Sebelumnya, Kementerian Energi dan Sumber Daya Mineral (ESDM) telah menetapkan kebijakan impor BBM satu pintu lewat Pertamina. Dengan aturan ini, perusahaan swasta seperti Shell, BP, dan Vivo wajib membeli BBM dari Pertamina jika ingin memasok SPBU mereka.
Aturan tersebut sebenarnya berlandaskan Undang-Undang Nomor 5 Tahun 1999 tentang Larangan Praktik Monopoli dan Persaingan Usaha Tidak Sehat, yang memberi ruang bagi pemerintah untuk menjalankan praktik monopoli demi kepentingan umum.
Namun, Kepala Badan Pengendalian Pembangunan dan Investigasi Khusus (Bappisus), Aries Marsudiyanto, membantah anggapan bahwa kebijakan ini berarti monopoli. “Enggak ada monopoli. Distribusi BBM tetap dilakukan sebaik-baiknya untuk semua SPBU,” tegas Aries.
Selain persoalan teknis, kebijakan impor BBM satu pintu juga dinilai bisa berdampak pada persaingan usaha. Sejumlah pengamat menilai, aturan ini berpotensi mengurangi ruang gerak perusahaan swasta yang sebelumnya memiliki jalur impor sendiri. Hal ini dikhawatirkan akan menurunkan minat investor asing untuk masuk ke sektor hilir migas Indonesia.
Di sisi lain, pemerintah berdalih bahwa mekanisme satu pintu diperlukan agar harga dan distribusi BBM lebih terkendali. Pertamina diposisikan sebagai pusat kendali untuk memastikan ketersediaan energi nasional tetap aman. Namun, tantangan yang muncul adalah bagaimana Pertamina mampu memenuhi kebutuhan BBM yang terus meningkat, terutama di daerah-daerah yang selama ini dilayani oleh SPBU swasta.
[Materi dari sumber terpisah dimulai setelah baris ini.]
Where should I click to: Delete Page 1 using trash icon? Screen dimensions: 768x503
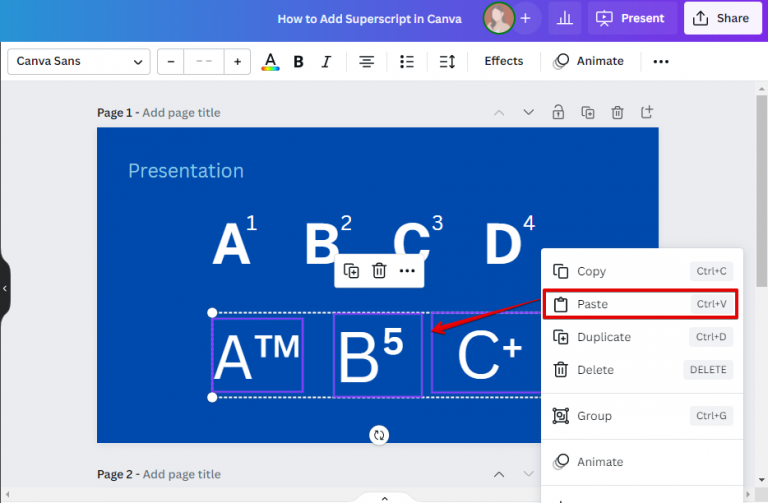pos(618,113)
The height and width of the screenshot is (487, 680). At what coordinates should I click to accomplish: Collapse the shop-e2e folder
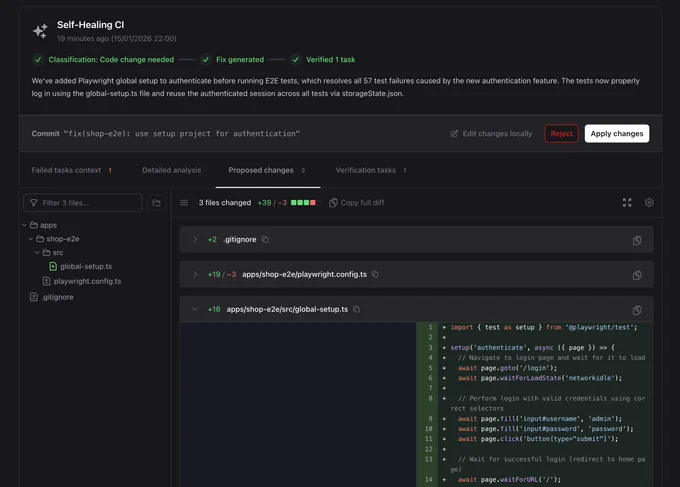(30, 239)
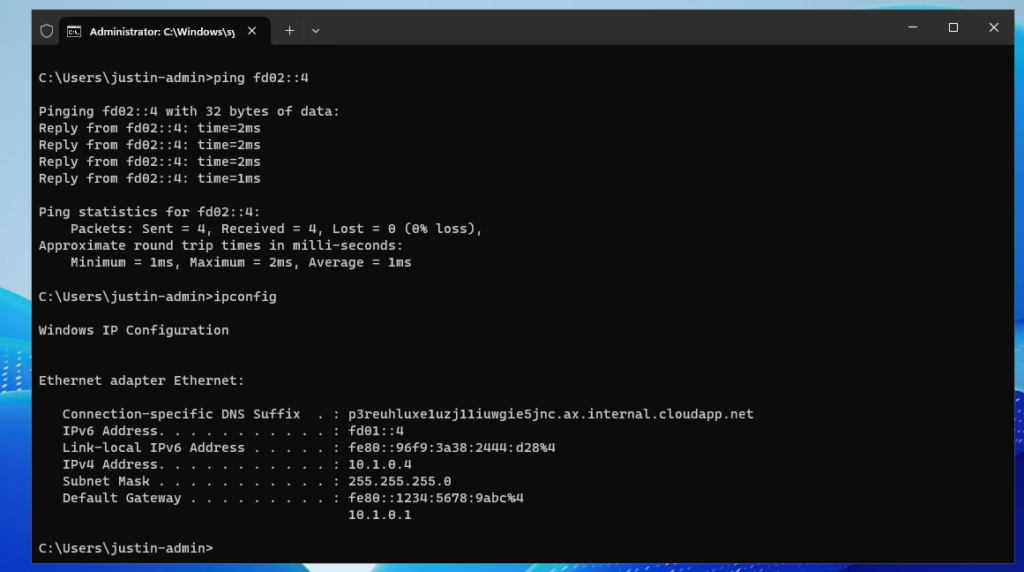The height and width of the screenshot is (572, 1024).
Task: Click the default gateway 10.1.0.1 entry
Action: (x=379, y=515)
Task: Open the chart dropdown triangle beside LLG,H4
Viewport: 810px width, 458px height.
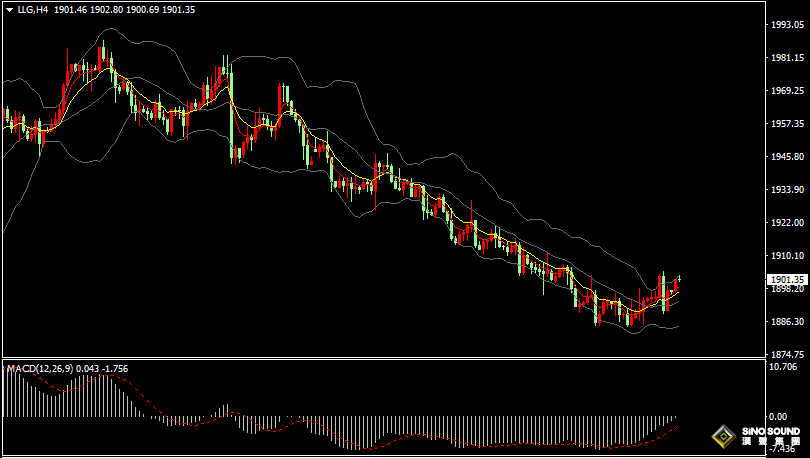Action: pos(9,10)
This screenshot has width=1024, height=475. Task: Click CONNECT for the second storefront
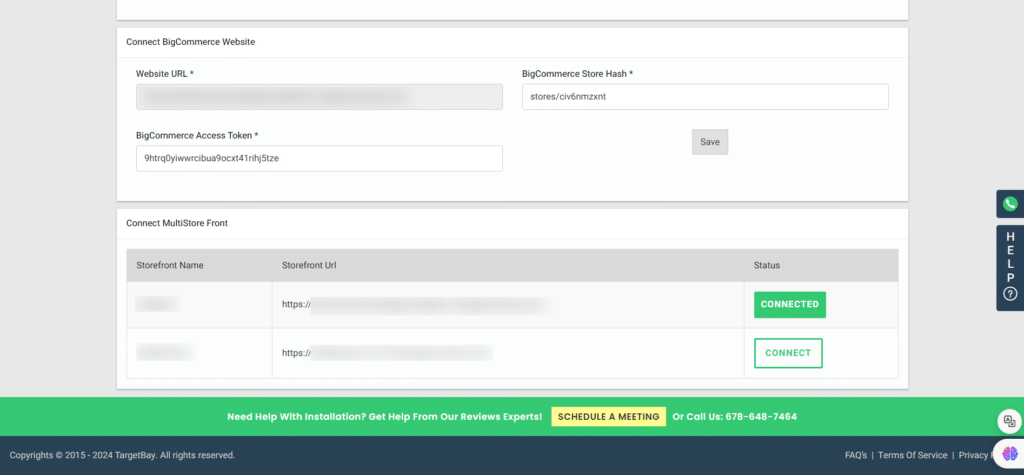point(788,354)
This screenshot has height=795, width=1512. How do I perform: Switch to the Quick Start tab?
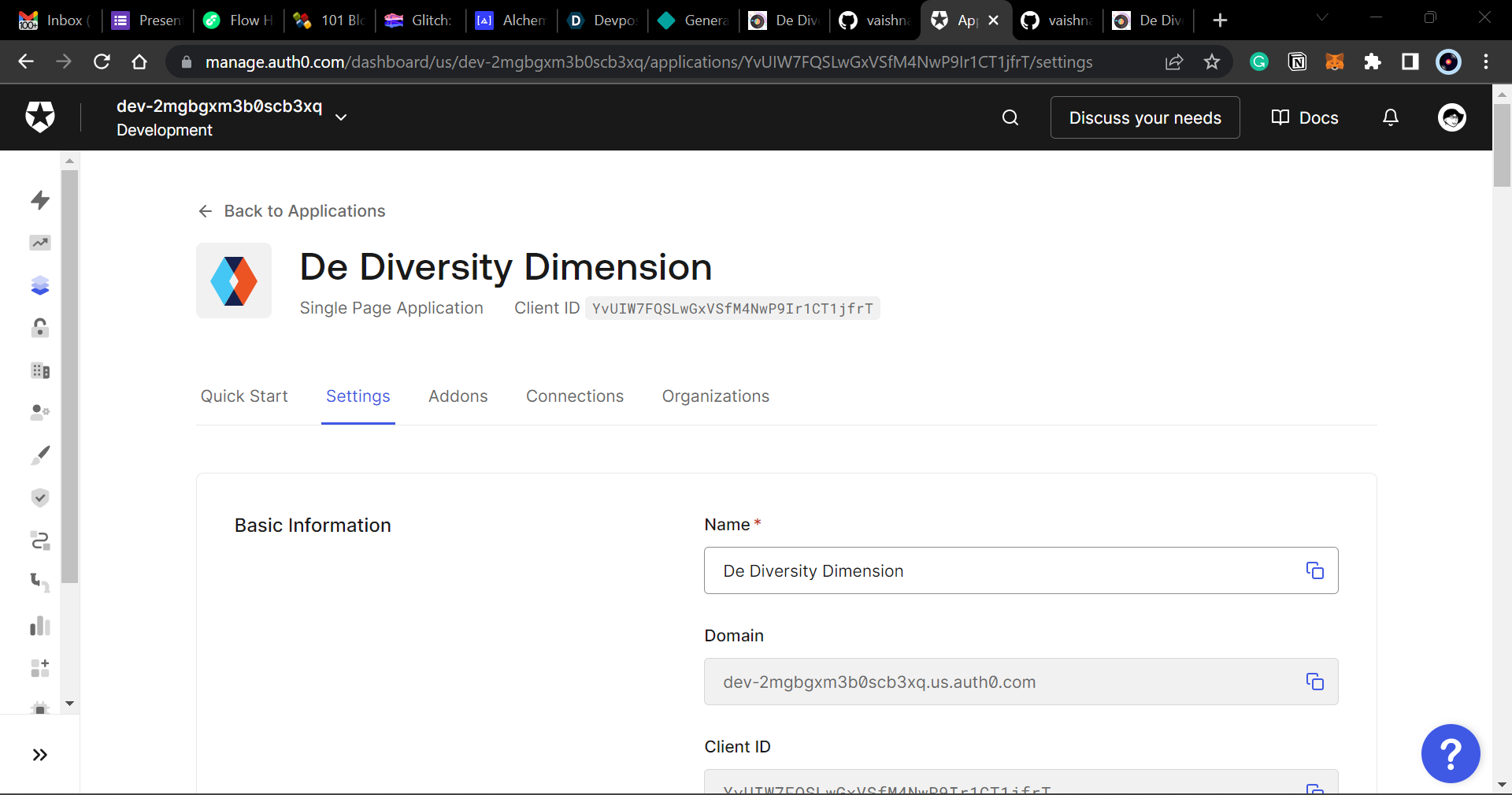pos(244,396)
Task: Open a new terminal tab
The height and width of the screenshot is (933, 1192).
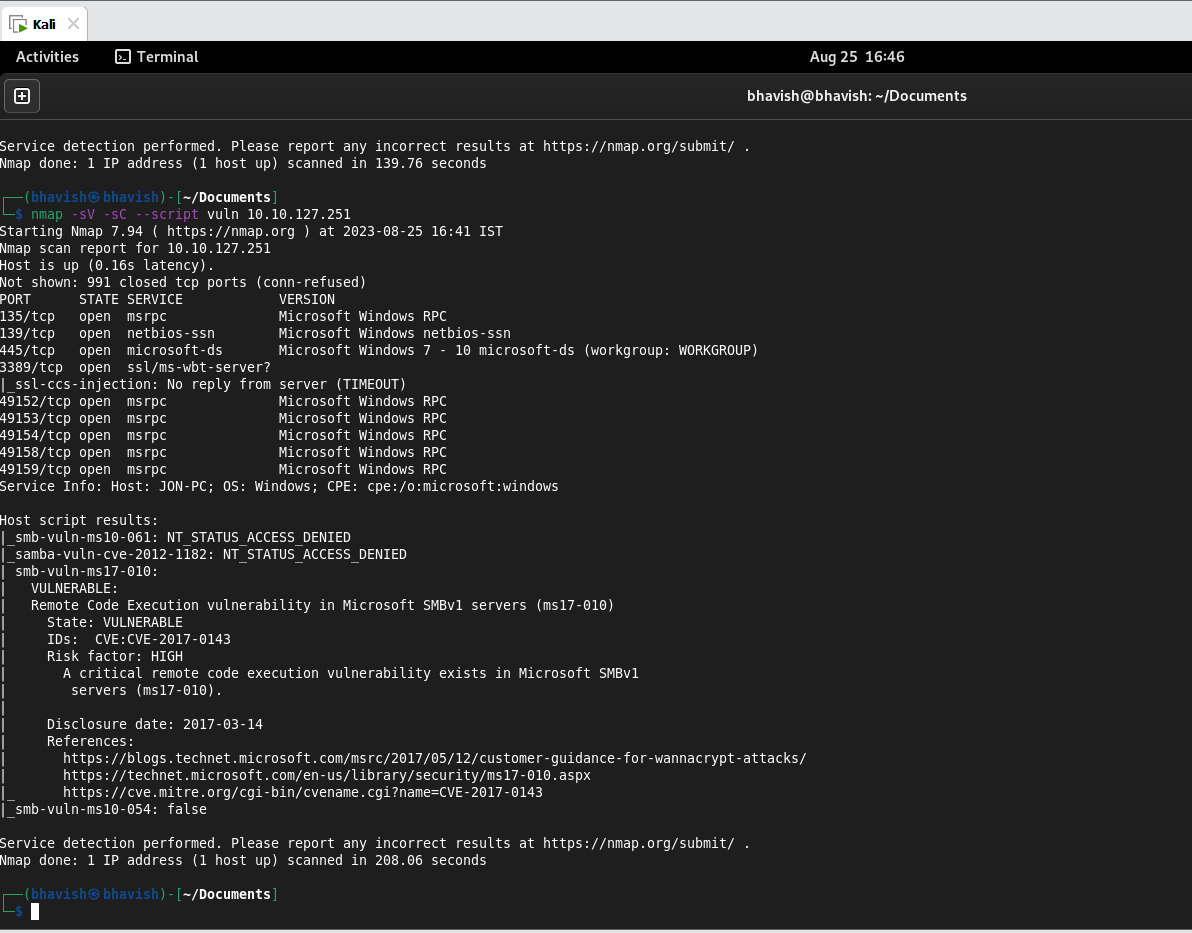Action: 21,96
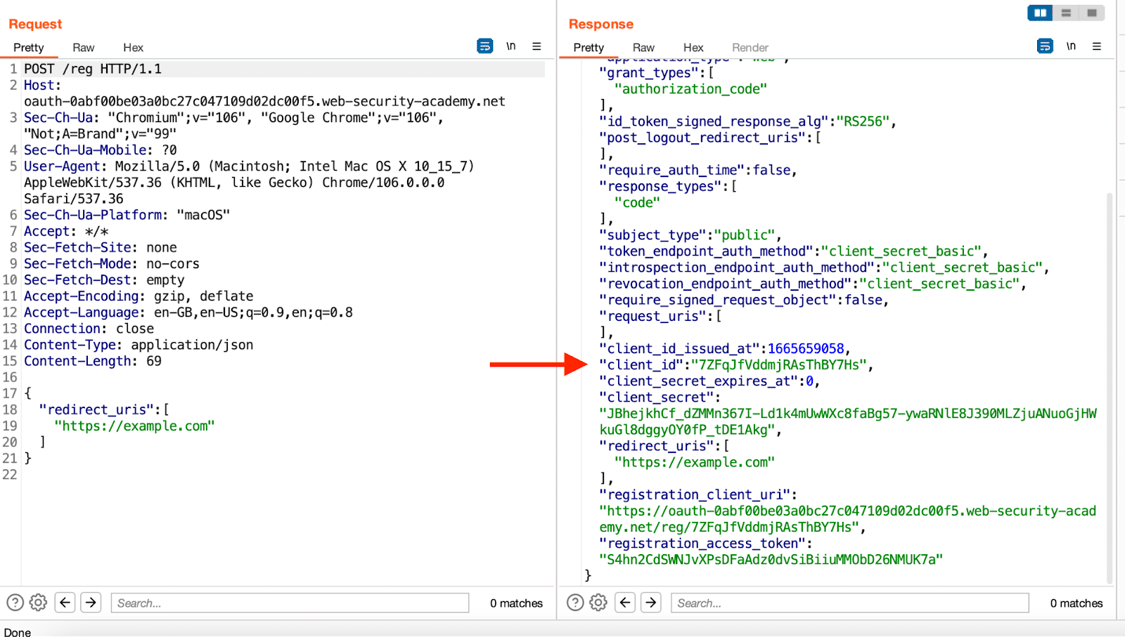
Task: Switch the Request view to Hex
Action: (133, 47)
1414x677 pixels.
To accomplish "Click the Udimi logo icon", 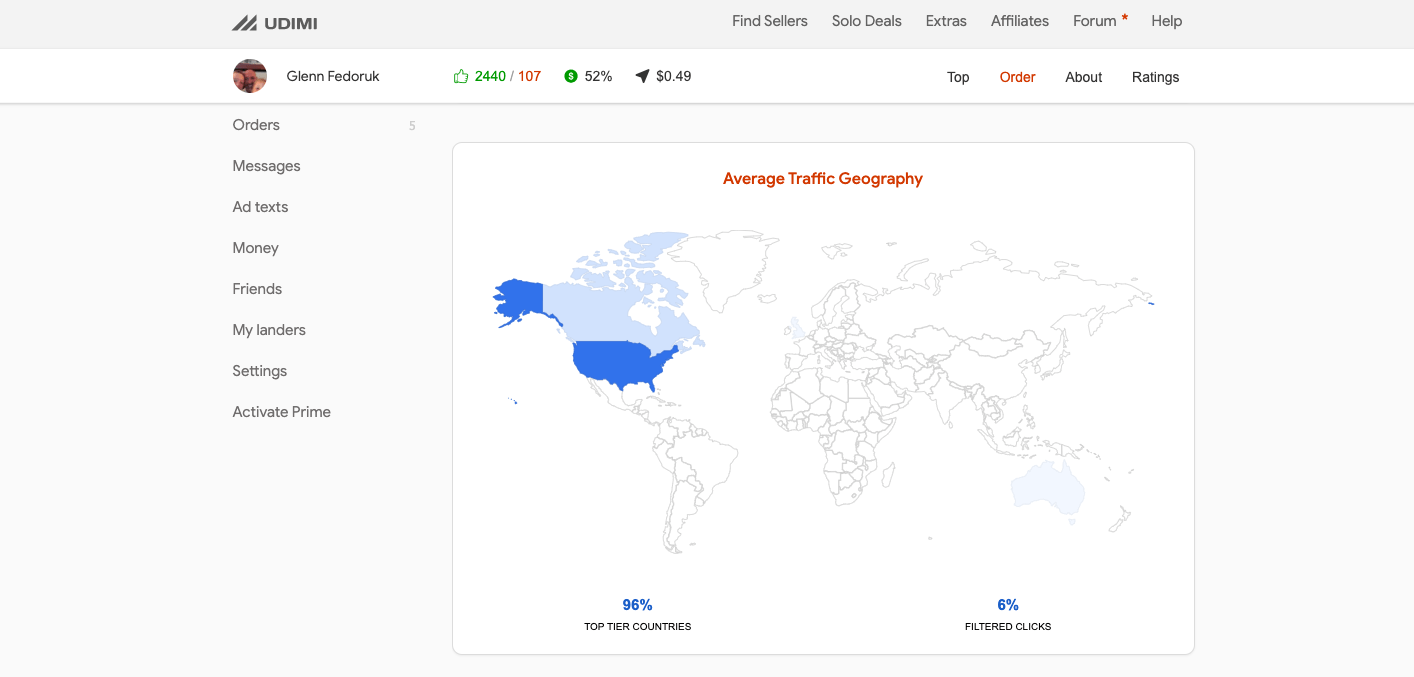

Kritik juga datang dari kalangan pelaku usaha kecil di sektor transportasi. Mereka khawatir kebijakan ini justru membuat pasokan BBM menjadi tersendat di lapangan, apalagi jika Pertamina menghadapi keterbatasan logistik. “Kalau distribusi telat, kita yang paling kena dampaknya,” ujar salah satu pengemudi angkutan umum di Jakarta.
Meski demikian, KSP menegaskan bahwa tujuan utama kajian ini bukan untuk menghambat kebijakan pemerintah, melainkan memberikan pandangan alternatif agar implementasi di lapangan lebih adil dan efisien. “Kita ingin blind spot bisa diantisipasi sejak dini, supaya tidak menimbulkan masalah baru di kemudian hari,” tutup Qodari. (YS*)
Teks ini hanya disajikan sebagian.